O psiquiatra observa que, quanto antes a pessoa em sofrimento tiver um atendimento adequado, maiores as chances de se evitar um sofrimento ainda maior e, consequentemente, o suicídio.

“Existe uma pesquisa que mostra que uma pessoa demora em média 12 anos para entender que aqueles sintomas que estava apresentando há tanto tempo eram de transtorno psíquico e que ela poderia ter pedido ajuda, mas perdeu oportunidade e, de forma impulsiva, acaba cometendo um ato como o suicídio”.

Felipe afirma que é fundamental as pessoas vencerem a psicofobia, que é o medo de falar sobre suicídio, morte e doenças psíquicas. O psiquiatra destaca que não é possível saber se uma pessoa está sofrendo, sem perguntar.

“Existe ainda um tabu que se põe dizendo que não pode perguntar se a pessoa já pensou em suicídio porque estaria estimulando. Isso é um mito. É extremamente importante. Muitas vezes é a primeira e única possibilidade que a pessoa tem de expressar seus sentimentos”.

Quem fala, faz

O psiquiatra destaca ainda que o diálogo aberto, franco e compreensivo, sem julgamentos, pode ajudar a pessoa a dar o primeiro passo para o tratamento e, assim, minimizar o sofrimento.

É importante também levar a sério o que a pessoa em sofrimento fala. Ainda se tem a ideia de que a pessoa que demonstra vontade de morrer, não tem coragem de fazer, mas não é isso que acontece.

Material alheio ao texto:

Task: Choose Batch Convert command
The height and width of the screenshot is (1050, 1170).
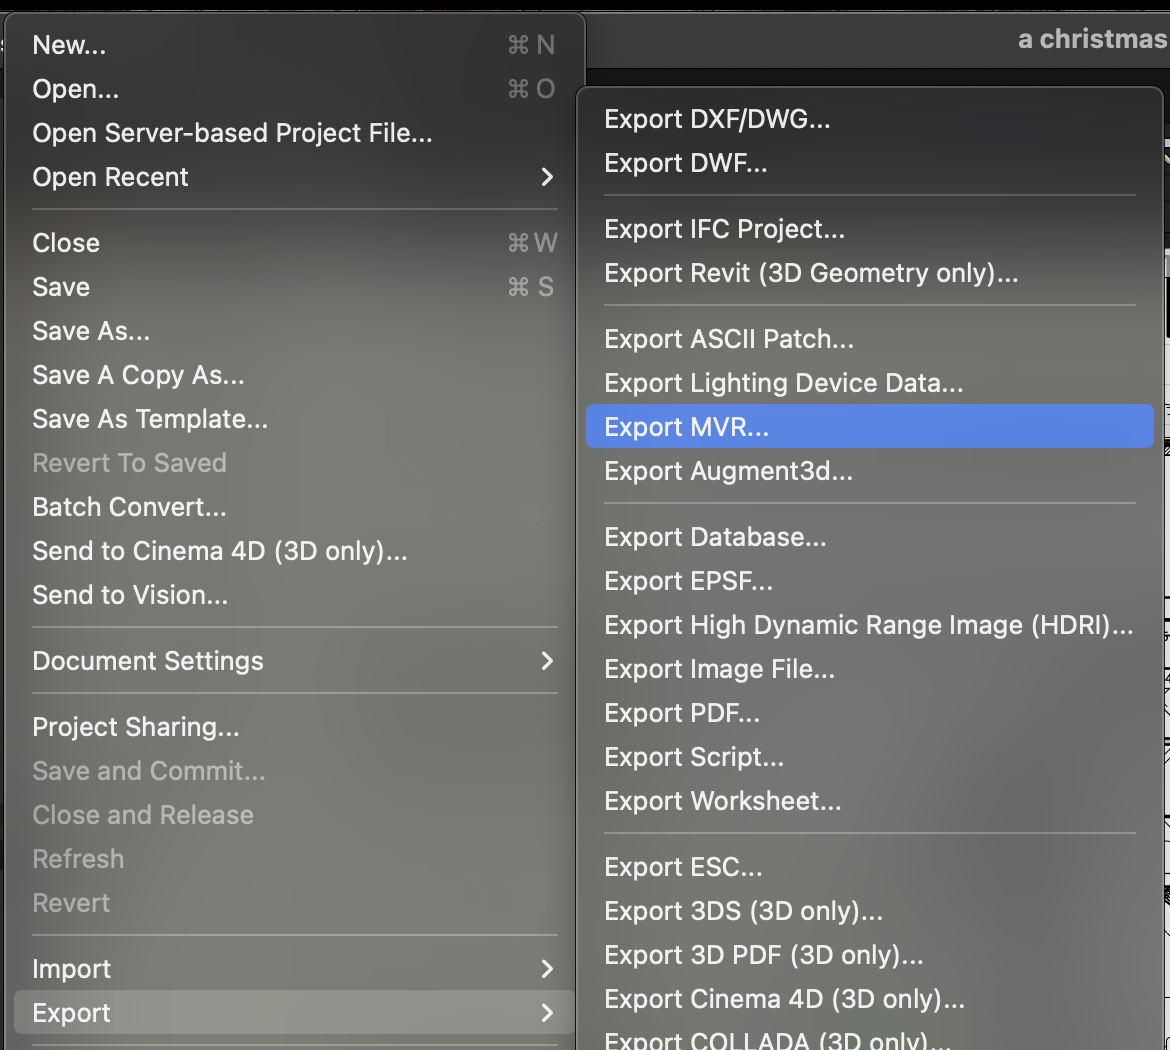Action: pyautogui.click(x=129, y=507)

A pessoa que diz que vai se matar está dando claros sinais de que não está bem.

“Uma pessoa que está consciente, vigil, falar que está com pensamento suicida, por mais que possa meramente ser uma forma, como alguns falam, de chamar a atenção, é chamar atenção para algo que está em desacordo com o que está pretendendo na vida dela. É preciso ter uma atenção redobrada e encaminhar para um serviço especializado”, orienta.